LA VIOLENZA HA IL GUSTO DEL MARE
Noir di chiarissima (e dichiarata) impronta teatrale, che rappresenta sicuramente il suo punto forte.
Due uomini rinchiusi nella stessa cella: uno è un poliziotto sotto copertura che deve convincere l’altro ad evadere con lui. Non sappiamo chi è chi e- dopo poco- non ci interessa neppure perché quel che conta è il loro rapporto fatto di conflitti e complicità, un legame inspiegabile di intima e feroce solidarietà umana.
Fu una lunga notte, popolata di strani sospiri. I due non chiusero occhio. Con le mani sotto la testa, fissarono per ore la lampada blu ricoperta di polvere, pensando alla loro nuova condizione. (…) Non scambiarono una parola. Ogni tanto si voltavano e si imbattevano nello scintillio biancastro degli occhi del compagno. Allora si rimettevano sulla schiena e fissavano il soffitto troppo alto della cella, dove si apriva una finestrella protetta da una grata.
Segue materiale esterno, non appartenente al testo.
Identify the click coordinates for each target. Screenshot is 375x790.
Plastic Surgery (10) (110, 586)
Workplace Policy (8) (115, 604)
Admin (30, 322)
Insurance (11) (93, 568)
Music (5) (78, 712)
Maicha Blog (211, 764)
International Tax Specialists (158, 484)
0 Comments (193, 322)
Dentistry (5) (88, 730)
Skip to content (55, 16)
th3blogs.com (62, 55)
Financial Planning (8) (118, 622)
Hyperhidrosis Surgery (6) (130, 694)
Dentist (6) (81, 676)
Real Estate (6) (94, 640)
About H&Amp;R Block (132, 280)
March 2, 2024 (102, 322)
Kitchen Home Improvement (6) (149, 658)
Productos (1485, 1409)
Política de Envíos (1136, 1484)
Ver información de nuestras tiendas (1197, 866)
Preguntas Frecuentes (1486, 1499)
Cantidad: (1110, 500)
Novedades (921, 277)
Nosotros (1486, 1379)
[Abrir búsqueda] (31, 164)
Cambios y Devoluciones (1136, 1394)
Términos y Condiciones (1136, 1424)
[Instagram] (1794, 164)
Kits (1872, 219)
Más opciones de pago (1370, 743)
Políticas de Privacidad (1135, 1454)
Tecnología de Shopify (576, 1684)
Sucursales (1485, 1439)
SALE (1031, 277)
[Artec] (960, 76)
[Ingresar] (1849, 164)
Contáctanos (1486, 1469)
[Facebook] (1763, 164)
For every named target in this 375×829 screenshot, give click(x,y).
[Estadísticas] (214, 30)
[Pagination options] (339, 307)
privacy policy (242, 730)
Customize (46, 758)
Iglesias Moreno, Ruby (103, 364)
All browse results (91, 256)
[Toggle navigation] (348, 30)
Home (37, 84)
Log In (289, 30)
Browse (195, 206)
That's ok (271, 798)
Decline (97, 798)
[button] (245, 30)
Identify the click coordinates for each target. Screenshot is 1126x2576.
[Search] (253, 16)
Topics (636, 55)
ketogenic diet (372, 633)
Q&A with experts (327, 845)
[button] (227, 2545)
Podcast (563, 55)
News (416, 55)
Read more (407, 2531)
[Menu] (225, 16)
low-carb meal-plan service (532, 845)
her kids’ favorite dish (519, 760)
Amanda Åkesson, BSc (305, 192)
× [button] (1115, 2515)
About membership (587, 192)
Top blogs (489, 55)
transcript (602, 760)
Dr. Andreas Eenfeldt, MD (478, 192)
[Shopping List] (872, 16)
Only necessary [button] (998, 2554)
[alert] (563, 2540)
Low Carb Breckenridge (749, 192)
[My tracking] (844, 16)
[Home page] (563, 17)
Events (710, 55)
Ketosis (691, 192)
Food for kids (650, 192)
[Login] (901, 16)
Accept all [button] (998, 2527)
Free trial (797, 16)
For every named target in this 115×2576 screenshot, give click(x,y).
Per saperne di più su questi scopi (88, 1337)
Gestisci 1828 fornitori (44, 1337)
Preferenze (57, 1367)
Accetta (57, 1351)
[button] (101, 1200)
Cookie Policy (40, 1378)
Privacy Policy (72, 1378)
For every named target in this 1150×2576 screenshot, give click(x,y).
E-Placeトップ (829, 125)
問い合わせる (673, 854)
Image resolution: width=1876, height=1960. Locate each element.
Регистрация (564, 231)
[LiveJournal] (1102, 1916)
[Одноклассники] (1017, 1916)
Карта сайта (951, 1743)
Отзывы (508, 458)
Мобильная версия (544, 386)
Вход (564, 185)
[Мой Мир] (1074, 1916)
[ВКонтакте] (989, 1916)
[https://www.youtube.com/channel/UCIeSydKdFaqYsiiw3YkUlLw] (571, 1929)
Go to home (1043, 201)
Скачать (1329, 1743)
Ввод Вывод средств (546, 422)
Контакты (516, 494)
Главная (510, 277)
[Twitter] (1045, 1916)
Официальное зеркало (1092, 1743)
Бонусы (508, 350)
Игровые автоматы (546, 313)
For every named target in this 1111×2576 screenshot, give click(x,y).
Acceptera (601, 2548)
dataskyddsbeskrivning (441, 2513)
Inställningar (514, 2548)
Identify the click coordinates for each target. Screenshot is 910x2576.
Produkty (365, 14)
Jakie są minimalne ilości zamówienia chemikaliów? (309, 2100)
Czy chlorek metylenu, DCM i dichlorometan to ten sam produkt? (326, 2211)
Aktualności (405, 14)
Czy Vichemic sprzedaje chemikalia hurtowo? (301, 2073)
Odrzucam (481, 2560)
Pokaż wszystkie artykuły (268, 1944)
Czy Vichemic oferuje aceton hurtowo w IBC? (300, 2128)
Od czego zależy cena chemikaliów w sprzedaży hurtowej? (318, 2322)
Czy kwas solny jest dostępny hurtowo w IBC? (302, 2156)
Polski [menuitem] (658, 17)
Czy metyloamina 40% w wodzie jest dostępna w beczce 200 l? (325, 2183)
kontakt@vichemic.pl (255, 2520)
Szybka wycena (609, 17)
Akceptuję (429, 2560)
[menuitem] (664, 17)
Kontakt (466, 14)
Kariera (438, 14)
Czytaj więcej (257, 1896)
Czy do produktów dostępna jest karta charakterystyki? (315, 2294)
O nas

Quell’apertura sembrava una bocca immonda e malefica che rideva delle loro sventure.
Questo è un romanzo fatto di sguardi, atmosfere e fisicità che prende il lettore dalle primissime righe e non gli permette di allontanarsi fino all’ultima pagina. Il fatto che il libro sia poco corposo ha il solo difetto di far nascere un certo rimpianto per una lettura appassionante, intelligente, profonda, ma troppo breve per il lettore ormai avvolto da un’atmosfera quasi shakespeariana (impossibile non pensare a La Tempesta, nella seconda metà del libro).
Un racconto dolentissimo, una prova d’autore davvero di livello.